I costi della guerra erano una follia non più perseguibile. Questa guerra è costata un mucchio di miliardi ed è folle prospettare come ha fatto Zelensky un suo proseguimento «per anni».
Che cosa si può fare, ora?
Si può fare quello che non si è fatto prima, accelerare l’ingresso dell’Ucraina nella Ue: è il modo migliore per dare un contributo alla pace. E forse è anche l’occasione per chiedersi che cosa si intende per Europa unita.
De Mita diceva che Kohl convinse tutti che la moneta unica avrebbe portato all’unione politica, ma si sbagliava.
Ho sostenuto questo stesso concetto in un incontro in cui c’era anche Prodi, che mi ha replicato ricordando tutta la fatica che c’era voluta per convincere la Germania a rinunciare al marco.
Da che cosa bisognava partire, invece?
Firmai a suo tempo un appello per il riconoscimento delle radici giudaico cristiane. Ma l’idea fu bocciata dal presidente della Convenzione europea Giscard D’Estaing, che aveva Giuliano Amato fra i suoi vice. E fu un errore.

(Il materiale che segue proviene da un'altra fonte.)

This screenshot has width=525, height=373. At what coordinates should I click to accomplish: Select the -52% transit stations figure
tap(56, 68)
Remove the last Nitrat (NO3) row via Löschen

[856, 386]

I cattolici possono contribuire?
Debbono farlo, riprendendo quell’idea. La strada tracciata dal cardinale Zuppi di una “Nuova Camaldoli europea” mi pare vada in quella direzione. Se non è riuscita la guerra in Ucraina a rilanciare l’Europa unita potrebbe riuscirci ora la necessità di dare un contenuto condiviso alla pace.